In 2018—a year characterized by historically low winter sea ice—something changed. Perhaps the copepods never arrived, or their timing shifted, or the currents changed, keeping them further offshore, where the auklets could not reach them. In any event, the colonies went silent. For three years.
Parents abandoned their chicks early. Some chicks never hatched. One year, chicks were found wandering outside their crevice nests, starving.
This challenging period was followed by a few unremarkable years. The auklets struggled less, yet the colonies didn’t fully rebound. But for the last two years, the colonies have been full again, bustling and exhibiting the health and vigour of 20 years ago—because the ice and the copepods came back. Climate change in this area seems to be manifesting as increased variability rather than continuous warming.
A murre flying over calm water. Photo credit: Serguei Drovetski
What murres can tell us
But auklets are not the only birds that have something to tell us about how an area is changing. Many Arctic species migrate within the Arctic or come and go as seasonal visitors. For example, common and thick-billed murres tend to crowd Arctic colonies in the summer, but disperse south to ice-free waters in the winter. Both birds nonetheless play significant roles in the cultures of many Arctic peoples: their dense feathers have provided coverings for parkas, and the birds are critical components of the annual harvest, especially their large, rich, blue speckled eggs.
The murres are also a reminder that important ocean areas are connected. About 10 years ago, a severe marine heatwave struck the Gulf of Alaska (not the Arctic), and it precipitated a wave of ecological disasters, hitting all levels of the food web. Among these was an unprecedented die-off of common murres. We examined wings collected from dead murres and, using machine learning and stable isotope analysis, matched these to colonies in the Bering Sea. During a recent study, our colleagues at the US Fish and Wildlife Service examined their records and found that an estimated four million common murres were “missing” from the Bering Sea population.

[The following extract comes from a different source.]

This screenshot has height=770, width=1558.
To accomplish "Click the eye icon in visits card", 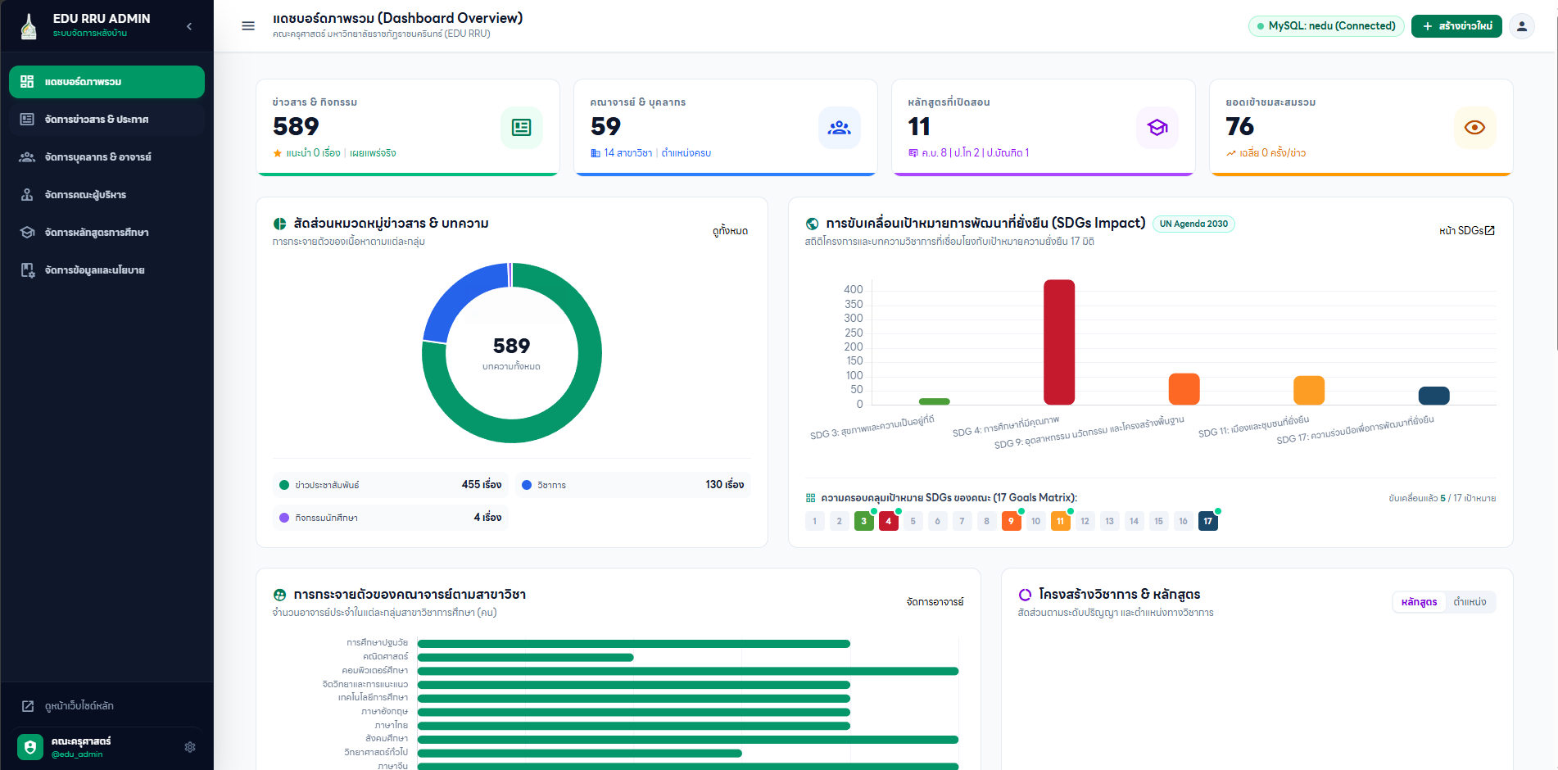I will [1475, 128].
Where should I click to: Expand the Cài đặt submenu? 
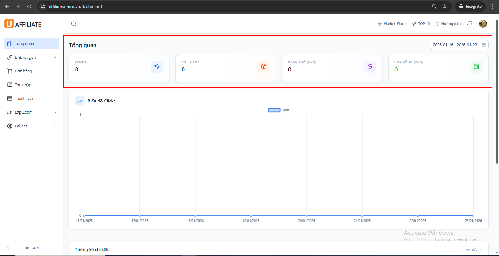[x=32, y=126]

Collaborating to understand and confront change
In Alaska, people are finding ways to address these changes. As researchers, we work with colleagues to understand how ecosystems are changing and how species like seabirds are likely to respond. Community members are working alongside researchers, adding their insights and knowledge to help evaluate the stressors that species are experiencing. Together, we are coming up with ways to safeguard the future through tangible means.
Alexis Will finishes sampling blood and feathers from a least auklet to learn more about what stressors it has been experiencing. Photo credit: Alexis Will
For me, that is by contributing to programmes like Arctic Watch, building protocols for ships to ensure safe navigation in the region, and working on durable protections for Alaska Native communities’ marine cultural heritage.
We all have a role to play in protecting the Arctic—because most of the threats to the region originate elsewhere. Protection involves making a commitment to change our everyday habits. To reduce our carbon footprint and invest in the habitats around us.
The Earth is connected. That means if we want a future where crested and least auklets continue to munch on Neocalanus copepods, murres are common again, and the Chukchi and Bering seas maintain their rich species diversity, then we all need to work towards a sustainable future.
By Alexis Will
Marine biologist, WWF
ALEXIS WILL is a marine biologist with the WWF Oceans Team. She is building a research programme for the US Arctic to support wildlife monitoring and area-based conservation work.